I started repairing musical instruments in the 1970s. My hippie days. Started a business doing that when I was 19. Taxes and red tape slowly turned me, or helped turn me, into a conservative, if by conservative we mean someone who believes that people should stay the hell out of other people’s business.
Anyway it’s difficult to get away from the musical instruments completely. Below is a Yamaha 894– solid silver body and keys, and this one has a custom headjoint made by Drelinger in White Plains, NY. The Japanese have been making some fine instruments and this one is no exception. Each key is like a piece of jewelry, not in the sense that certain guns are said to be “jewelry” but literally.
Every key is fit to its pivots or shaft to perfection. Any tighter and it would bind with temperature changes. One key can have a half dozen or more parts, silver soldered together in a jig and hand polished. The soft pad each key holds must produce an air-tight seal with a light touch to the tone hole, it must do it quietly, and it must usually do it in mechanical combination with one or more other keys, so there is a fair amount of regulation of each key, and more regulation between keys.
The soft pads are leveled to the tone holes by use of paper shims of various thicknesses. I work with .001″, .002″ and .003″ shims mostly. Mark, remove the pad, cut a shim, paste it on the back of the pad, reinsert the pad, and try. Repeat as necessary, which can be many times per pad. You can see the punches, of which I’ve made several to fit various pad cup sizes, and bits of round shims, and a razor blade for cutting them into pieces. Sometimes you use whole shims to increase the effective thickness of the pad.

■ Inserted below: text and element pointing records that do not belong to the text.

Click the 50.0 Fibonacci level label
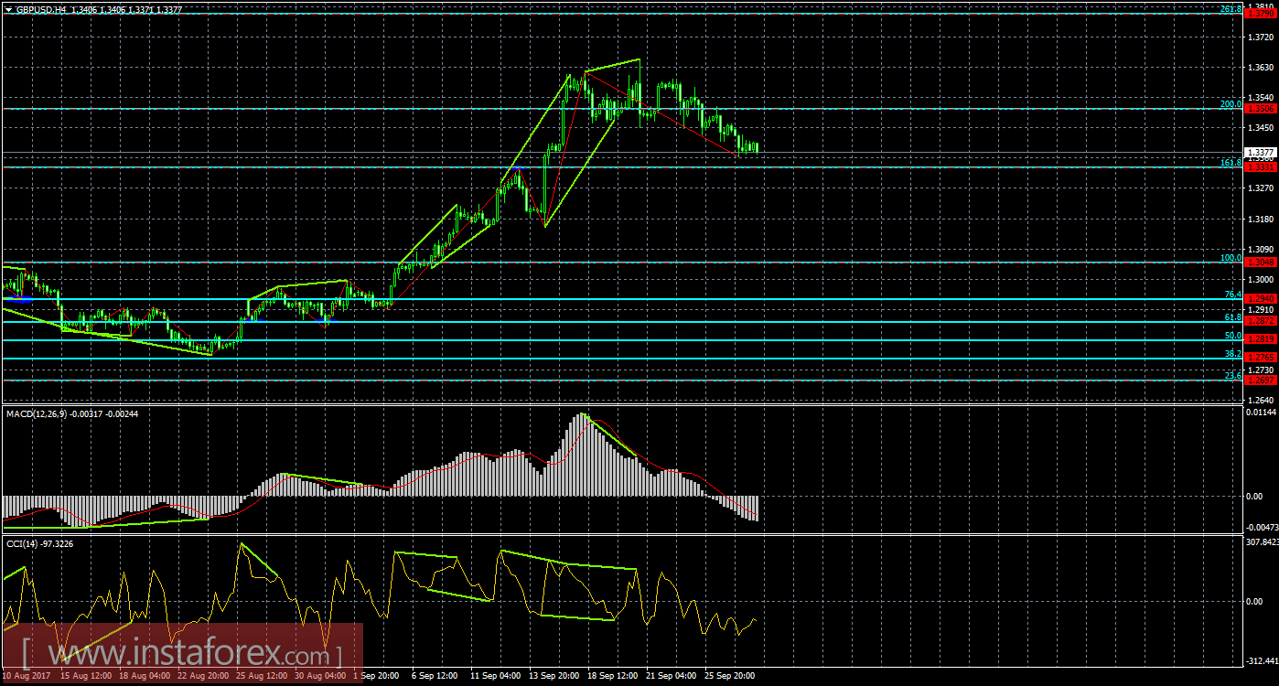This screenshot has height=686, width=1279. coord(1233,334)
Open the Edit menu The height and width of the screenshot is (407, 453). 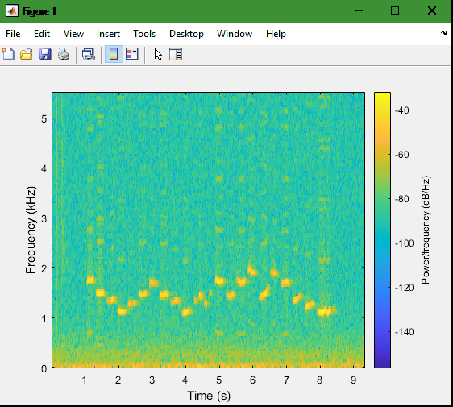42,34
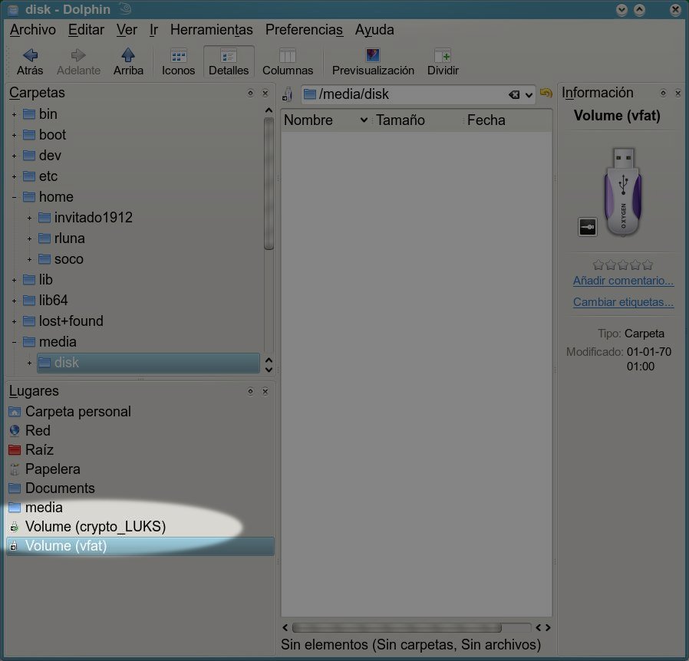The height and width of the screenshot is (661, 689).
Task: Switch to Iconos view mode
Action: tap(178, 56)
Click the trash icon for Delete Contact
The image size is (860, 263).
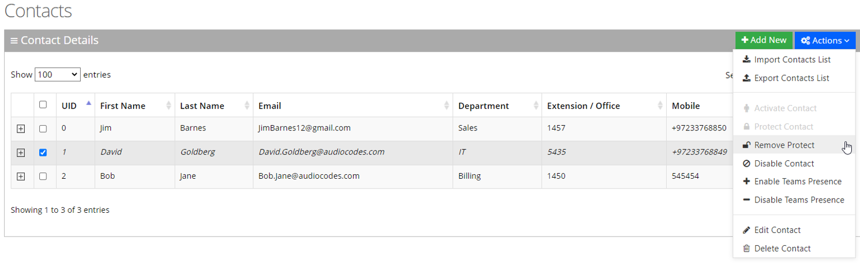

If you’re not already crazy it can drive you there. Many, many attempts, by many people (myself included) have been made over the decades to come up with a pad that’s more or less self-leveling and that can still hold up to moisture and all the rest, without sticking or making more noise, and so far it’s still the old felt and bladder skin pad that’s generally preferred.
It takes hours and hours, but I love it when it all comes together and the instrument finally becomes a “single thing” again, rather than the many parts I’ve been working on separately. You could even say it’s music to the ears. Lately though I’m given pause, wondering what good any of this does for anyone.
This flute is one of several owned by the principal flutist in a Northwestern U.S. orchestra, and yes; she knows that her flute is being worked on by a gun accessory corporation president. We’ve known each other for decades. She’s also a university professor and so it is safe to say that our world views differ somewhat. Two worlds. We get along very well all the same.